If our processes are completely stateless, it means that they’ll need to make a gigantic number of requests to data providers in order to complete each task. Each network communication is bound by the laws of physics. We need to account for network latency, the physical distance a request must travel, the network topology, the time it takes for the data provider to respond, the time it takes to serialize the response and the time it takes to desterilize the response. Now this is pretty high level, but it gives us a nice mental picture of the process. Imagine going through this dance 100 times per process. Each network bound operation probably adds 4 to 200 milliseconds to the time it takes to complete a task process. This accumulated latency translates to a probable time of execution of 20 seconds.

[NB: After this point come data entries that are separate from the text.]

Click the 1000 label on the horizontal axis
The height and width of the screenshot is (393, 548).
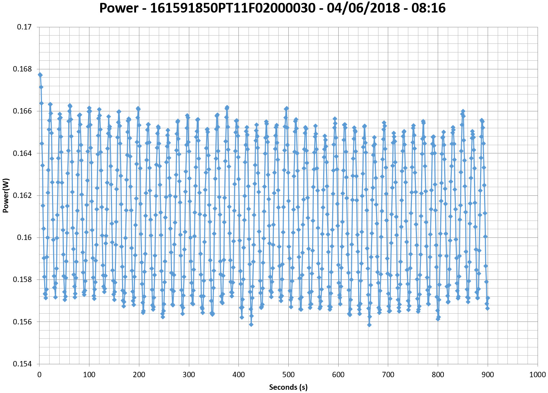(537, 375)
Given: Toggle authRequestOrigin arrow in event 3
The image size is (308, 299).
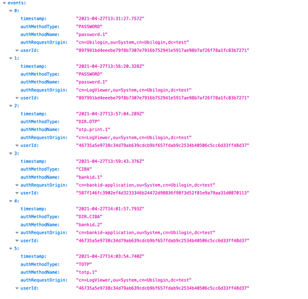Looking at the screenshot, I should (17, 185).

Let’s take this a step further, if every process takes 20 seconds and each VM instance is capable of executing 4 processes in parallel, it means that our Cloud Service would have a processing throughput of 12 tasks per minute.
In .Net, the default is 2 threads per CPU. Applying this to our example equates to having 2 CPUs per VM in order to execute 4 processes in parallel. In the Windows Azure world, this translates to a Medium (A2) VM that costs approximately $120/month (as of February 2014, for up to date pricing please visit windowsazure.com). Doubling the service’s throughput means doubling its cost of operation or rewriting it so that each task executes faster. Let’s face it, 24 tasks per minute for $240/month isn’t mind blowing…
Getting more bang for each $ spent is all about details. In this case, we have a few options. The first and cheapest to setup is caching. Caching will bring your data into RAM removing the initial read time from cold storage. Furthermore, caching query results will reduce the overall execution time by removing the time required to execute queries and shape results for our applications. The second option that should be combined with caching, is to change our implementation so that our service becomes stateful. This brings its own variety of challenges, but when you look at it from a number’s perspective, it makes sense. By bringing data closer to the process, we are drastically reducing latency cause by communicating with external services.
The goal behind creating stateful Cloud Services is to consciously move away from a database centric/ data store centric / data at rest centric models. When state resides in memory, it can be persisted elsewhere for durability. Virtual Machines are great examples of stateful services that leverage durable persistence.
Stateful services remember their state between consecutive invocations. Therefore, we don’t need to reconstruct the service’s internal state every time it needs to perform an action.
Employing techniques like caching, creating a stateful service and reducing the number of network requests, we could potentially reach a sub-second processing time for each task. Achieving this performance would potentially bring our overall throughput from 12 tasks/minute to 240 tasks/minute. That’s twenty times the original throughput! Achieving the same throughput by adding more instances of the original Cloud Service would cost approximately $2,400/month.
It’s important to strike the right balance between statefulness and statelessness. Front-facing API services should be stateless with lots of caching because each transaction is short and contained. Backend services, often hidden behind queues, should be stateful, because we want these to be as efficient as possible. Our goal is to exploit the provisioned resources to their limits. Scaling out can be challenging and must be considered before attempting any scale up operations. In the end, we will favor larger context-ful (bulky) messages versus many smaller frequent messages in order to reduce network induced latencies. We will also favor heavy caching and accept to work with the added complexities of state management. Furthermore, we will work with stateful in-memory models to take advantage of the available resources and implement mechanisms to leverage durable persistence.
Building a stateful service also permits us to build rich models that are flexible and promotes better boundaries between our services. Building this sort of service requires a little more design effort, but it pays off.